Closed simeoncarstens closed 1 month ago
We (@zz1874, I) wrote a hacky demo script that uses a CLI based on pydantic-argparse
to run the hello_looper
example. You can find it on a branch in our fork of the repository. It serves as a proof-of-concept of how to define CLI arguments in a pydantic
model.
Going forward, I (this has not been discussed with neither @nsheff nor @zz1874) propose to organize the pydantic
-based CLI rewrite as follows:
At the core, we introduce a dataclass
called Argument
, which holds all kind of information we need to know about a CLI argument / flag. That includes for now:
str
),""
),("run", "runp", "rerun")
, or possibly treat commands as an enum).We then create a data structure (a tuple, or an enum) that holds an Argument
instance for each argument there is. We can then draw from this pool of argument definitions to dynamically create pydantic
models for each command via pydantic.create_model()
. This approach allows us to define arguments only once and reuse these definitions easily for different commands.

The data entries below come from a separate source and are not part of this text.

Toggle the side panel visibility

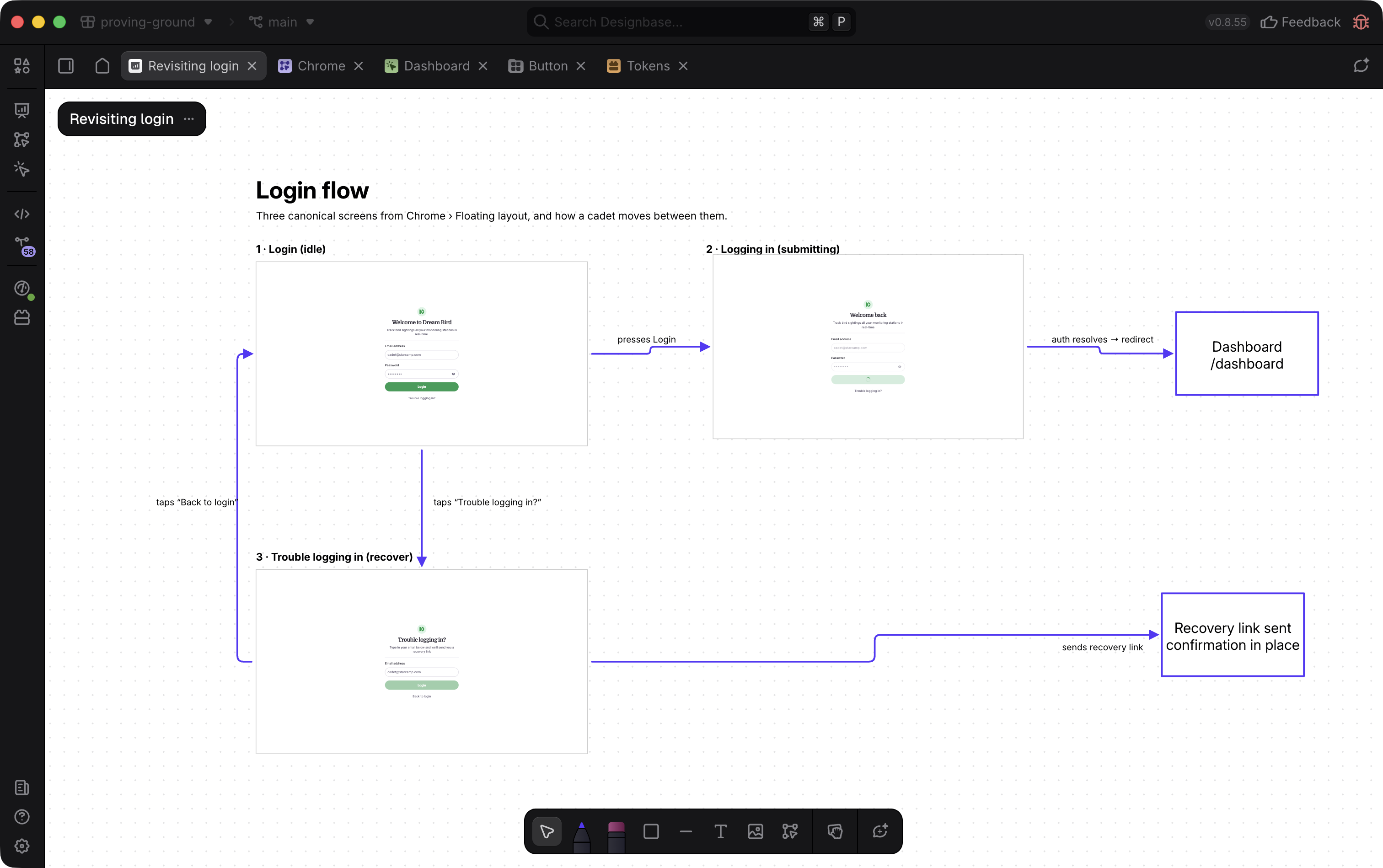click(x=66, y=66)
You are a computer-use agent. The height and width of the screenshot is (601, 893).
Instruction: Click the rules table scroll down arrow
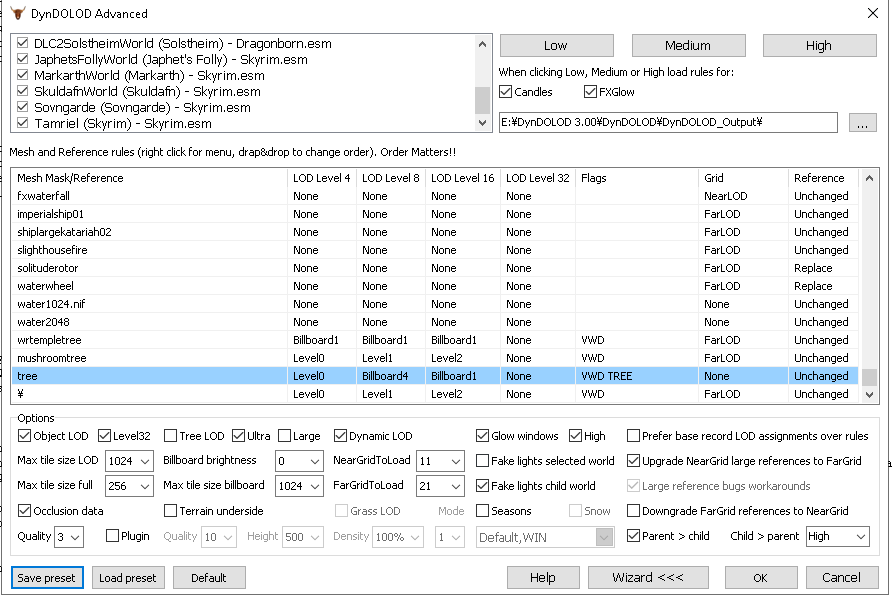tap(869, 394)
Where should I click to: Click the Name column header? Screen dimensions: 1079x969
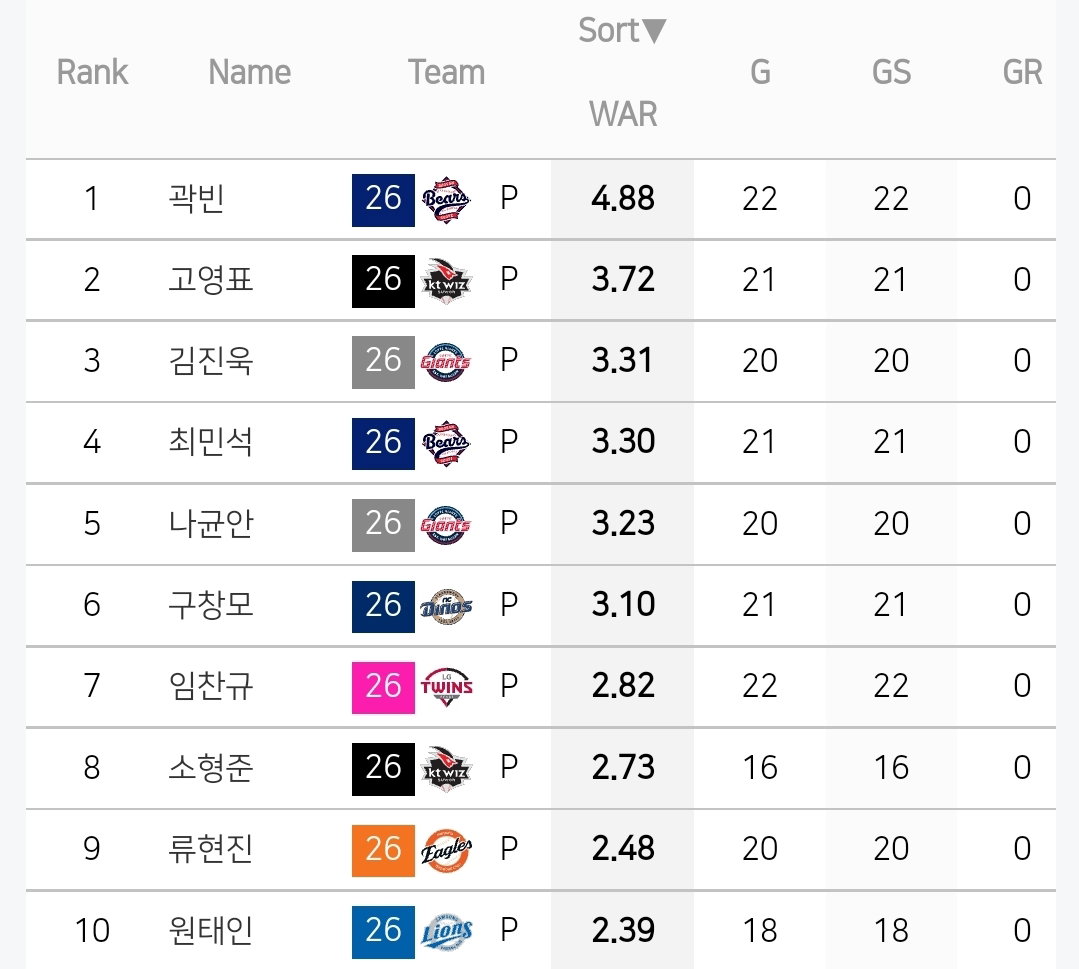pyautogui.click(x=249, y=72)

I am working on a first implementation of this approach in the following branch: https://github.com/tweag/looper/tree/tweag/pydantic-command-models
Given that we're running into issues with packages that don't support pydantic 2.0 (see here for example: https://github.com/pepkit/pipestat/issues/127), and that pydantic-argparse appears to be at a dead-end, unresponsive as to whether pydantic 2.0 will ever be supported (https://github.com/SupImDos/pydantic-argparse/issues/48), we might want to rethink using pydantic-argparse, and instead, it might make more sense to just roll our own argparser from the Argument
objects, for example, with something like this:
ttps://stackoverflow.com/questions/72741663/argument-parser-from-a-pydantic-model
See also: https://github.com/edornd/argdantic
Given that we're running into issues with packages that don't support pydantic 2.0 (see here for example: pepkit/pipestat#127), and that pydantic-argparse appears to be at a dead-end, unresponsive as to whether pydantic 2.0 will ever be supported (SupImDos/pydantic-argparse#48), we might want to rethink using pydantic-argparse, and instead, it might make more sense to just roll our own argparser from the
Argument
objects, for example, with something like this:
I just ran into this issue with pydantic > 2.0.0 support.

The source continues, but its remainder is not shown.